=== Exercise ===
Return the data that follows exactly. Include every line.

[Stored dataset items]
= Beginning of Section =

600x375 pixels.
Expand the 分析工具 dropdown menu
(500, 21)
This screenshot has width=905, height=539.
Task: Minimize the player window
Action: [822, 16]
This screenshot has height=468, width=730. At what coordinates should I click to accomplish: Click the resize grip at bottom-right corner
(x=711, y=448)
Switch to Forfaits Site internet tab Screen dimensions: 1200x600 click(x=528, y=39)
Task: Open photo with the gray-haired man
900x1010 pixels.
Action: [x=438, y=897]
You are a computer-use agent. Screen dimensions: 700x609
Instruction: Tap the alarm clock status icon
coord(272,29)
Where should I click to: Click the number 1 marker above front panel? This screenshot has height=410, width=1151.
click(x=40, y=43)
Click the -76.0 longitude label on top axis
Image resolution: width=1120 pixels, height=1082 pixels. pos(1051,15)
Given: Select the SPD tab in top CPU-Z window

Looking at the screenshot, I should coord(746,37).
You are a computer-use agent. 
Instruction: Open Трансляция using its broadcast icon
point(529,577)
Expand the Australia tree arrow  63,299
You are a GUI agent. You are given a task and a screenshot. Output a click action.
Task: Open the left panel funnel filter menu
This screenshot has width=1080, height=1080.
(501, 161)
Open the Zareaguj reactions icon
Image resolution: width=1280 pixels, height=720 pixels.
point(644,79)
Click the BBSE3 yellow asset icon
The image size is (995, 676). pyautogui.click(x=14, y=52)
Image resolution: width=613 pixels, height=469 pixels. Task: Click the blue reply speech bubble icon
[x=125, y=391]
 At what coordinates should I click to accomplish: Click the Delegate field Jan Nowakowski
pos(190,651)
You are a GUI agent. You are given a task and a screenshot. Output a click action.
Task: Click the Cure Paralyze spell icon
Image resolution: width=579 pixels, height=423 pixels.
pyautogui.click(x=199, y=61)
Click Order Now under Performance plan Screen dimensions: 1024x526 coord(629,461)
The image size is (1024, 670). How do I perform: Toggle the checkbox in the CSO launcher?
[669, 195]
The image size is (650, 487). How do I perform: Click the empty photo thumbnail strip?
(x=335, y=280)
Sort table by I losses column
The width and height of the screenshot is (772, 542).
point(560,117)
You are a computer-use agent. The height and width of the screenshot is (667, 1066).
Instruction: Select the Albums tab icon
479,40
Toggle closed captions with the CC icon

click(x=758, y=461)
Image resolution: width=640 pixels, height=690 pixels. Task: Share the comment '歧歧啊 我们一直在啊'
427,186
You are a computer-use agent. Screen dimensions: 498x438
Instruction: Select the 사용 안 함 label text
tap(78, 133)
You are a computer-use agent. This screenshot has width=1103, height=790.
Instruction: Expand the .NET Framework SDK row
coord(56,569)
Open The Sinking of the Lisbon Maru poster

= End of Section =

=== Solution for this problem ===
600x375 pixels.
Expand the 分析工具 dropdown menu
(500, 21)
This screenshot has width=905, height=539.
Task: Minimize the player window
Action: [822, 16]
This screenshot has height=468, width=730. At what coordinates should I click to accomplish: Click the resize grip at bottom-right corner
(x=711, y=448)
Switch to Forfaits Site internet tab Screen dimensions: 1200x600 click(x=528, y=39)
Task: Open photo with the gray-haired man
900x1010 pixels.
Action: [x=438, y=897]
You are a computer-use agent. Screen dimensions: 700x609
Instruction: Tap the alarm clock status icon
coord(272,29)
Where should I click to: Click the number 1 marker above front panel? This screenshot has height=410, width=1151.
click(x=40, y=43)
Click the -76.0 longitude label on top axis
Image resolution: width=1120 pixels, height=1082 pixels. pos(1051,15)
Given: Select the SPD tab in top CPU-Z window

Looking at the screenshot, I should coord(746,37).
You are a computer-use agent. 
Instruction: Open Трансляция using its broadcast icon
point(529,577)
Expand the Australia tree arrow  63,299
You are a GUI agent. You are given a task and a screenshot. Output a click action.
Task: Open the left panel funnel filter menu
This screenshot has width=1080, height=1080.
(501, 161)
Open the Zareaguj reactions icon
Image resolution: width=1280 pixels, height=720 pixels.
point(644,79)
Click the BBSE3 yellow asset icon
The image size is (995, 676). pyautogui.click(x=14, y=52)
Image resolution: width=613 pixels, height=469 pixels. Task: Click the blue reply speech bubble icon
[x=125, y=391]
 At what coordinates should I click to accomplish: Click the Delegate field Jan Nowakowski
pos(190,651)
You are a GUI agent. You are given a task and a screenshot. Output a click action.
Task: Click the Cure Paralyze spell icon
Image resolution: width=579 pixels, height=423 pixels.
pyautogui.click(x=199, y=61)
Click Order Now under Performance plan Screen dimensions: 1024x526 coord(629,461)
The image size is (1024, 670). How do I perform: Toggle the checkbox in the CSO launcher?
[669, 195]
The image size is (650, 487). How do I perform: Click the empty photo thumbnail strip?
(x=335, y=280)
Sort table by I losses column
The width and height of the screenshot is (772, 542).
point(560,117)
You are a computer-use agent. The height and width of the screenshot is (667, 1066).
Instruction: Select the Albums tab icon
479,40
Toggle closed captions with the CC icon

click(x=758, y=461)
Image resolution: width=640 pixels, height=690 pixels. Task: Share the comment '歧歧啊 我们一直在啊'
427,186
You are a computer-use agent. Screen dimensions: 498x438
Instruction: Select the 사용 안 함 label text
tap(78, 133)
You are a computer-use agent. This screenshot has width=1103, height=790.
Instruction: Expand the .NET Framework SDK row
coord(56,569)
Open The Sinking of the Lisbon Maru poster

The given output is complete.